§ About this exercise: What is the number of lines in the data below that hold the word "agent"? Give nothing beyond that number.

========

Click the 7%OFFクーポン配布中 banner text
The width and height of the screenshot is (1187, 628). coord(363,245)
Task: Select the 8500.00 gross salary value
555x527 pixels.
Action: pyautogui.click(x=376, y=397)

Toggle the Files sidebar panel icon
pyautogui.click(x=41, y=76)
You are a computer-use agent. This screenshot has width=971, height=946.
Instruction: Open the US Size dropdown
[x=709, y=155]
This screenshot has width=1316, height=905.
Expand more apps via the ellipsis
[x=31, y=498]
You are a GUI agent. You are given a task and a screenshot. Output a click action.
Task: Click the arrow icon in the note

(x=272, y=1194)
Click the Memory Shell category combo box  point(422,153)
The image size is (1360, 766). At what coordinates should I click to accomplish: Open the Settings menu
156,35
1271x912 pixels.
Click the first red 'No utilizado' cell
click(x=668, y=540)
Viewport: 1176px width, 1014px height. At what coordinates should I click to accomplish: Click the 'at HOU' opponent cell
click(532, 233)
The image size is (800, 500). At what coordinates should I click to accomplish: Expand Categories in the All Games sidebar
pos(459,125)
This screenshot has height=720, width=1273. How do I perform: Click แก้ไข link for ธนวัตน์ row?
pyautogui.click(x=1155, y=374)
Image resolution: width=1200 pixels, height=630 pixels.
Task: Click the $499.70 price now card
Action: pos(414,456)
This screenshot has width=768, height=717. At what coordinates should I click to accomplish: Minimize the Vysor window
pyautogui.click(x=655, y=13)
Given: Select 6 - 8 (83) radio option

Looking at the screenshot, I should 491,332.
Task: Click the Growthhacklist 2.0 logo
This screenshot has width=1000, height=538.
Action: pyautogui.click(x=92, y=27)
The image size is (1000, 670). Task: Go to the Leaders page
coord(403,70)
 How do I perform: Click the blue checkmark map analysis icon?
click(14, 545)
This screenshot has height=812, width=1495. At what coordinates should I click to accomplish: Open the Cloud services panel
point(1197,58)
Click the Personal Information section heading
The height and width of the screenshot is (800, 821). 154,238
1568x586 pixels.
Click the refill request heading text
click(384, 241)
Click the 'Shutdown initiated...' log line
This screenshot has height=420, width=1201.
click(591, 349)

========

§ Solved exercise: 2